*** Opening of Data records ***

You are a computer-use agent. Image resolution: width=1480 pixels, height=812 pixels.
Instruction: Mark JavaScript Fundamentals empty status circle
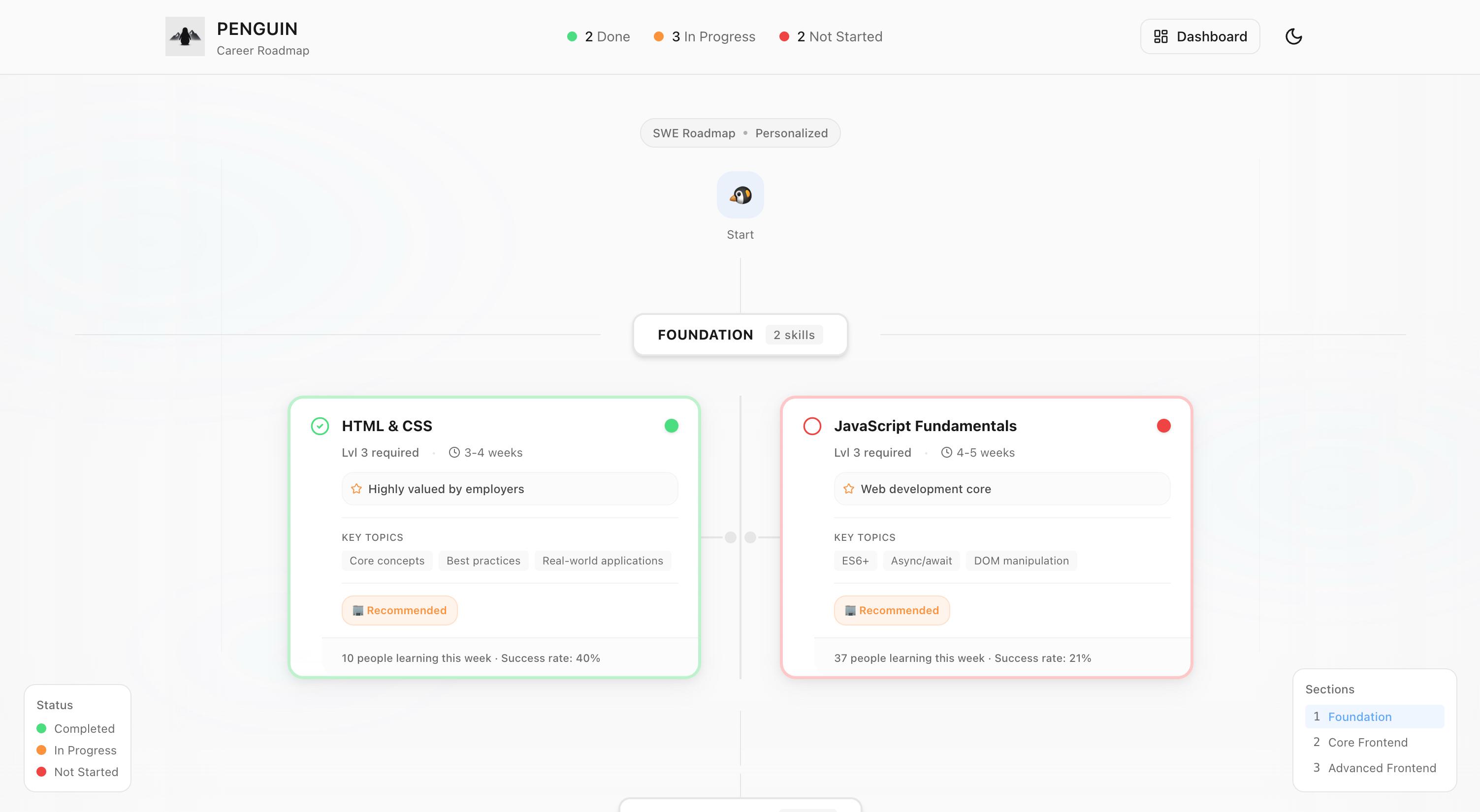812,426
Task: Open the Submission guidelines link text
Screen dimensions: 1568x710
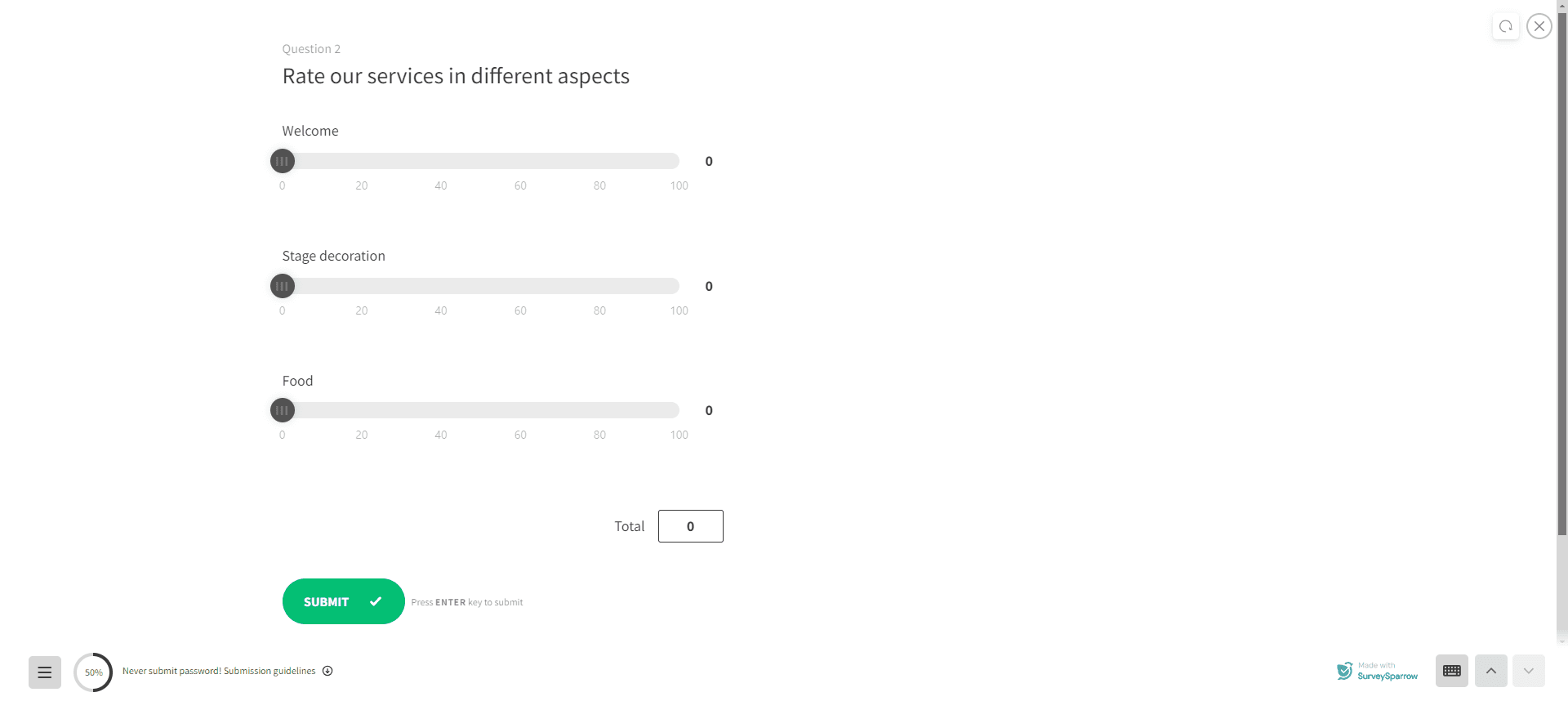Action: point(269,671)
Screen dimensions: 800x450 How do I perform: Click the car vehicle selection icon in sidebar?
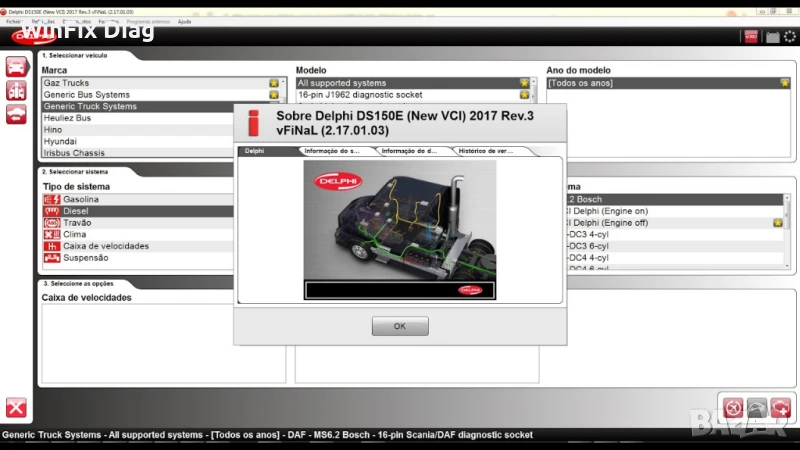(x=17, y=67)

*** Close of Data records ***

**Activity**
Without the pictures, transcribe the listing above exactly.

**Exercise answer**
You are a computer-use agent. Image resolution: width=1480 pixels, height=812 pixels.
Instruction: Mark JavaScript Fundamentals empty status circle
812,426
Task: Open the Submission guidelines link text
Screen dimensions: 1568x710
Action: point(269,671)
Screen dimensions: 800x450 How do I perform: Click the car vehicle selection icon in sidebar?
(x=17, y=67)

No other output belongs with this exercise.